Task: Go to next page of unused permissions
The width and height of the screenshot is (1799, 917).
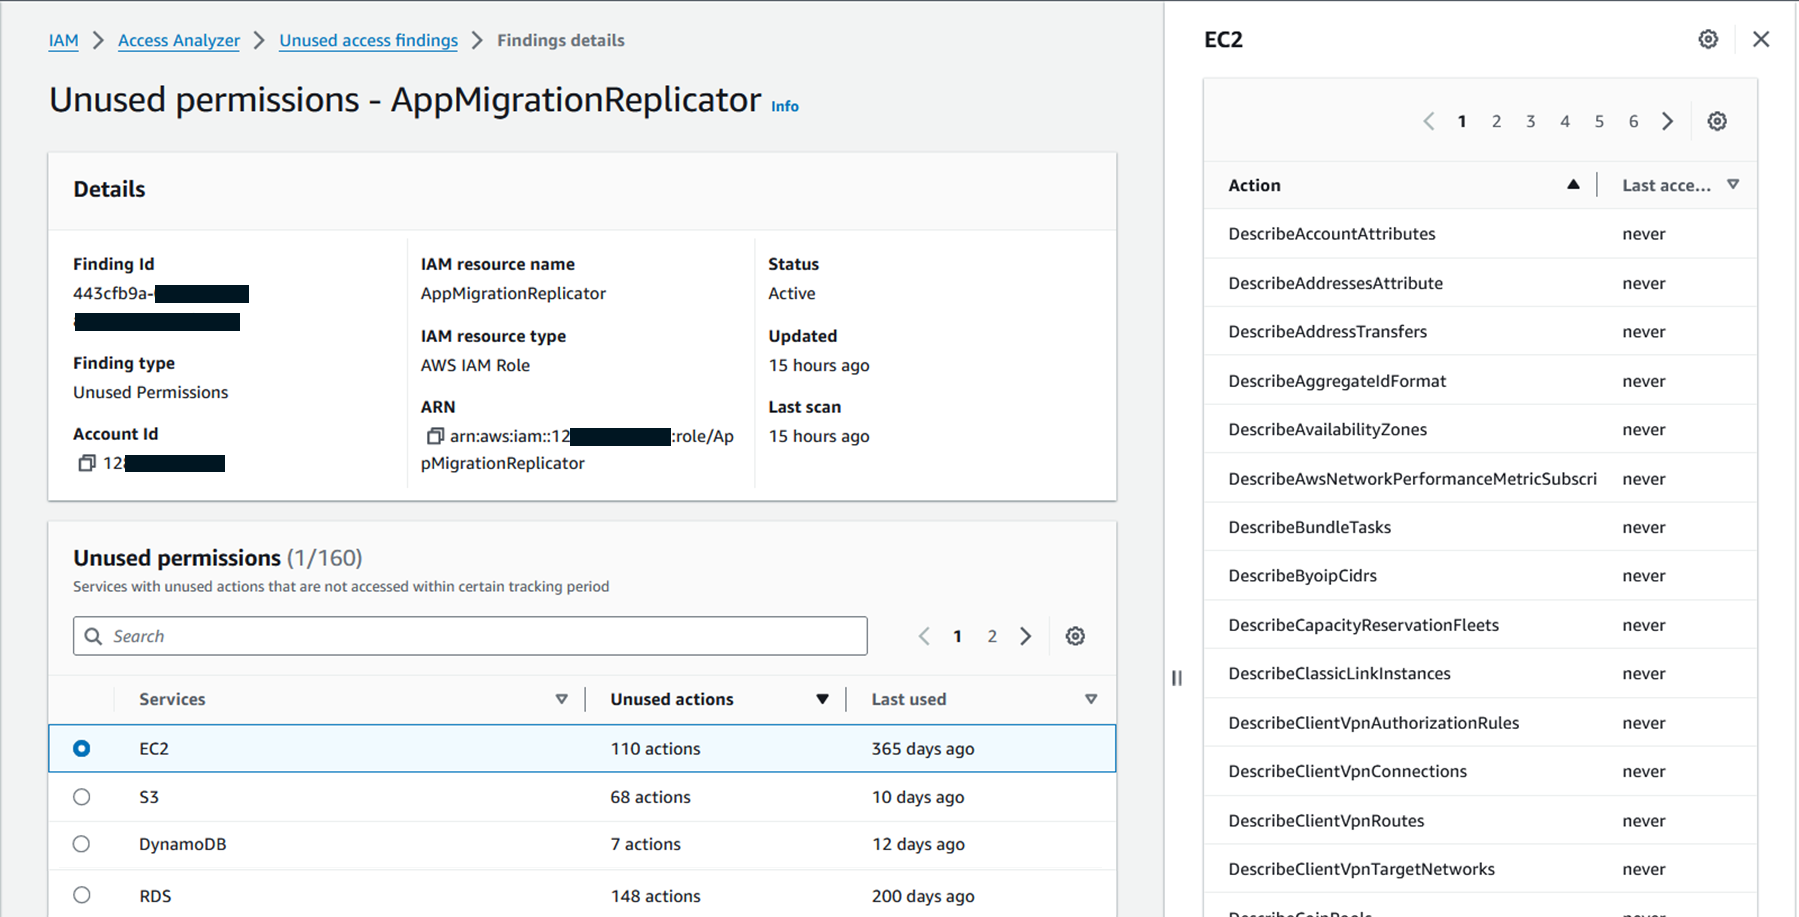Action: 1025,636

--

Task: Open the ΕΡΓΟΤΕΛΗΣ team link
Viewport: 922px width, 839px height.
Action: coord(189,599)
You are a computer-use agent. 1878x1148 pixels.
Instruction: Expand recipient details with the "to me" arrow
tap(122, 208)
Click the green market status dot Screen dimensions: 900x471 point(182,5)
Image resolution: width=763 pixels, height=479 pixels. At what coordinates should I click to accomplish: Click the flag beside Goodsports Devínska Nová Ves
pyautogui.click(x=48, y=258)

- **WHAT IS NEEDED**
Across the entries above, how many lines include the word "Task"? Give only the number.

- **RESPONSE AREA**
2